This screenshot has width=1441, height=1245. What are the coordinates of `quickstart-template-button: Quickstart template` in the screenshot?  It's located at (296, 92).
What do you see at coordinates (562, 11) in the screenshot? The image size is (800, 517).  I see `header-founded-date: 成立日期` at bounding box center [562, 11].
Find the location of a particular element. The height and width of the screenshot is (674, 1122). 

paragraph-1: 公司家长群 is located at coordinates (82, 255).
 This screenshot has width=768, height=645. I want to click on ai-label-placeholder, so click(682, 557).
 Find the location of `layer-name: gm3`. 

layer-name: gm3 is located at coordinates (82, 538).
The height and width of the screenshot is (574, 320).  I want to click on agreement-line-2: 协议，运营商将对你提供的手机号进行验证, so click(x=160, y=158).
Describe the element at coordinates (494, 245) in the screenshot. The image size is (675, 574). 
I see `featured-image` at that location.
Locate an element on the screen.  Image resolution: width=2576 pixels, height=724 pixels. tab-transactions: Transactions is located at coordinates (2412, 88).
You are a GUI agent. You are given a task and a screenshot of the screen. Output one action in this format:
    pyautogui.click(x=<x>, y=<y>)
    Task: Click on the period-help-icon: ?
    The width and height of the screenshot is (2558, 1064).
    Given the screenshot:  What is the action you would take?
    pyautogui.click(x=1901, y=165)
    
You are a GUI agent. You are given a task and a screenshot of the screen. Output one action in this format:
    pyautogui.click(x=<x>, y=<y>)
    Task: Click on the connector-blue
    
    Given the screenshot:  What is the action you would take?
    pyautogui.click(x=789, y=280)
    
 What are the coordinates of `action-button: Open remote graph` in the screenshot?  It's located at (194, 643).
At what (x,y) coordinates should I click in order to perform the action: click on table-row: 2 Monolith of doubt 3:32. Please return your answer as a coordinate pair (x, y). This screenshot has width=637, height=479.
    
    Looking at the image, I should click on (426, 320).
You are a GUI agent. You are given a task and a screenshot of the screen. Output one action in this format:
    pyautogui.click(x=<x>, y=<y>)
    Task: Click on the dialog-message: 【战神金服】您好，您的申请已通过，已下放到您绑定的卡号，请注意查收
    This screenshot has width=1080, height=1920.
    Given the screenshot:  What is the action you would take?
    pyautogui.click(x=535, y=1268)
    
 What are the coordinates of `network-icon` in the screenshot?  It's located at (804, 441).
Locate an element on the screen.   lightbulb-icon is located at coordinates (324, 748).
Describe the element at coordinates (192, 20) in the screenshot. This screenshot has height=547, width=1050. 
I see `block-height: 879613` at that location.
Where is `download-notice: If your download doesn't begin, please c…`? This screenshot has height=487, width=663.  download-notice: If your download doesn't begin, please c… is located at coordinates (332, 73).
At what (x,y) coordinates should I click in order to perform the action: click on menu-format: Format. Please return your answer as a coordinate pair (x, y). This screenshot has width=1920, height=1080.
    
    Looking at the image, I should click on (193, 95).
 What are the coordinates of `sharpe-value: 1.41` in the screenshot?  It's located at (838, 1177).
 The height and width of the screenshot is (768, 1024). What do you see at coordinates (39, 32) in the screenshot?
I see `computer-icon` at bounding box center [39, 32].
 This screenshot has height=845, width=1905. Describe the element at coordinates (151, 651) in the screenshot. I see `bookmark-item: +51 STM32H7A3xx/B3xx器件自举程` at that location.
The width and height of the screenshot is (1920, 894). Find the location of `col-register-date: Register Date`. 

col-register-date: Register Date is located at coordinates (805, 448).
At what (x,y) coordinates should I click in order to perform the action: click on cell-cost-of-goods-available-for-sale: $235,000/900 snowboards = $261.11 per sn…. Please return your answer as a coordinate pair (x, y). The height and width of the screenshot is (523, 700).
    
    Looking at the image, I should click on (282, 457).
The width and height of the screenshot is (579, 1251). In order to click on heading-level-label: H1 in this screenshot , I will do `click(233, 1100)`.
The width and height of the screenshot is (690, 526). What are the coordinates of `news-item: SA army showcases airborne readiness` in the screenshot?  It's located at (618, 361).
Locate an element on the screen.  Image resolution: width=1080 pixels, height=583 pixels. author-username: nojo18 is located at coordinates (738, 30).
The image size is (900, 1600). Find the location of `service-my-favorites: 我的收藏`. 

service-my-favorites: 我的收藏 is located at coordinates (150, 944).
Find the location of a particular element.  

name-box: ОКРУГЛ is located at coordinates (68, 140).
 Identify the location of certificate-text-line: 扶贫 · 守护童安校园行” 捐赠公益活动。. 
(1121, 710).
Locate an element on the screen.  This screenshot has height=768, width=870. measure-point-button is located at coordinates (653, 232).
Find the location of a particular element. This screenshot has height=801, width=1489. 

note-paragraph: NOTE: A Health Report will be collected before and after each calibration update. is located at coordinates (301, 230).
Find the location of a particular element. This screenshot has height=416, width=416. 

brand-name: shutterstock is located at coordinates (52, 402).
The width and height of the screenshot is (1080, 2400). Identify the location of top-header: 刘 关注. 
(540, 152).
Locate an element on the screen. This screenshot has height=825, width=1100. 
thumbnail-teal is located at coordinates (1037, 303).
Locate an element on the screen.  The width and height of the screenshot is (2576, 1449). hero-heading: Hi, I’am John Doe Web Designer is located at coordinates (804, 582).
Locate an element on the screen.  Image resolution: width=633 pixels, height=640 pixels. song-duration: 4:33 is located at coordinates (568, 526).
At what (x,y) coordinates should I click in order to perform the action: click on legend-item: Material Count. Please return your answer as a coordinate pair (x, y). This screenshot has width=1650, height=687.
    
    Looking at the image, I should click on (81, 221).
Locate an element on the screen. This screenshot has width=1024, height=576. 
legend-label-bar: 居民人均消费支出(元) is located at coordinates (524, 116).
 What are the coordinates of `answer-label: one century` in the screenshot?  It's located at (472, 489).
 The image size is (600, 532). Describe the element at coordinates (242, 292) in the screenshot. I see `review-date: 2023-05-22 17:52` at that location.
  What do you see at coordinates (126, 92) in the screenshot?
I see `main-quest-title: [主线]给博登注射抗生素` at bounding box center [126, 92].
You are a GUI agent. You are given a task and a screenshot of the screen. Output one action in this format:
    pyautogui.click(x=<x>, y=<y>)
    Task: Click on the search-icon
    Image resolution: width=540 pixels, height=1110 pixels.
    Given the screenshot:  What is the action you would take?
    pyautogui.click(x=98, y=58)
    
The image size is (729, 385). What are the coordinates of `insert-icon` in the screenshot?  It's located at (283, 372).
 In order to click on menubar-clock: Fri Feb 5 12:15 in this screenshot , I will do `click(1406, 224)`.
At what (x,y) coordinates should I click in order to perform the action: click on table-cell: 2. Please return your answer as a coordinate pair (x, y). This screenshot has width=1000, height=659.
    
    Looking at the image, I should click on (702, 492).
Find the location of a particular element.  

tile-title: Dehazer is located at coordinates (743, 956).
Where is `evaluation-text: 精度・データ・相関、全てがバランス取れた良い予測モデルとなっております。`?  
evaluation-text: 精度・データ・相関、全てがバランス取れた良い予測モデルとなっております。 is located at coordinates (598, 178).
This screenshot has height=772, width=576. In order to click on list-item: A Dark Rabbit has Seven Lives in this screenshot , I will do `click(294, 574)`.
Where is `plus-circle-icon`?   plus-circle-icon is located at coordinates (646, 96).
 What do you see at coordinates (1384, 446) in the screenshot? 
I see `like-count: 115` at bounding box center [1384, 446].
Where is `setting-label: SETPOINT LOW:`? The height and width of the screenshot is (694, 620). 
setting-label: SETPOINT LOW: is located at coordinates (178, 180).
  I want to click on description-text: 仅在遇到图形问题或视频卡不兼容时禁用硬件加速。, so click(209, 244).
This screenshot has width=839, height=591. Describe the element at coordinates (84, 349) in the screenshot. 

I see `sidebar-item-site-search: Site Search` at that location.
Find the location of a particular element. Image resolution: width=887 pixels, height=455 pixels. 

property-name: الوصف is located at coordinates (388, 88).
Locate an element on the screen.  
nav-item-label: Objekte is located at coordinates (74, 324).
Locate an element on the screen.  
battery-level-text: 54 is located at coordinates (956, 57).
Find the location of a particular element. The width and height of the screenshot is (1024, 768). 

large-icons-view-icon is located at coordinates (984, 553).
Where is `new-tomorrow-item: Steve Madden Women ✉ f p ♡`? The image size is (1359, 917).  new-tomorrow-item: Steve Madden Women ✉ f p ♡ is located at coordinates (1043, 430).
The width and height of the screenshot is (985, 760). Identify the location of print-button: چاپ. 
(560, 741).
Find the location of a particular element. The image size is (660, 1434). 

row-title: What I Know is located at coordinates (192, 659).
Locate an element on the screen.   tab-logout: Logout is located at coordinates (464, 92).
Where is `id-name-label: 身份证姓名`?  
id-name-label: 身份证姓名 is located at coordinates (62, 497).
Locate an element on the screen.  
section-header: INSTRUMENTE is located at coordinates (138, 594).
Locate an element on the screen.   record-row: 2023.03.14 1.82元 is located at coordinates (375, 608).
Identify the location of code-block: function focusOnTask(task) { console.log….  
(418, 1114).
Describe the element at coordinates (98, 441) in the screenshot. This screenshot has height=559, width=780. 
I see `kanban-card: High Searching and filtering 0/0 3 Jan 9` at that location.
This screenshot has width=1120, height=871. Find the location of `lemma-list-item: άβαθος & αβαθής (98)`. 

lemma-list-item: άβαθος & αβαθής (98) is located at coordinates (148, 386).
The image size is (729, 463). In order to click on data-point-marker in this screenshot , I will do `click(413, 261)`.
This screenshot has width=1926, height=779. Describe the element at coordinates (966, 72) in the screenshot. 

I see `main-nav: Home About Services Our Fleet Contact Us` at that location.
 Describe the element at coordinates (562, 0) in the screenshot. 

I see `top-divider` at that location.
----
TASK DESCRIPTION: Copy the records above verbatim, starting at the line with "coordinates (375, 608)." and continuing up to and including the line with "High Searching and".

OUTPUT OF THE TASK:
Locate an element on the screen.   record-row: 2023.03.14 1.82元 is located at coordinates (375, 608).
Identify the location of code-block: function focusOnTask(task) { console.log….  
(418, 1114).
Describe the element at coordinates (98, 441) in the screenshot. This screenshot has height=559, width=780. 
I see `kanban-card: High Searching and filtering 0/0 3 Jan 9` at that location.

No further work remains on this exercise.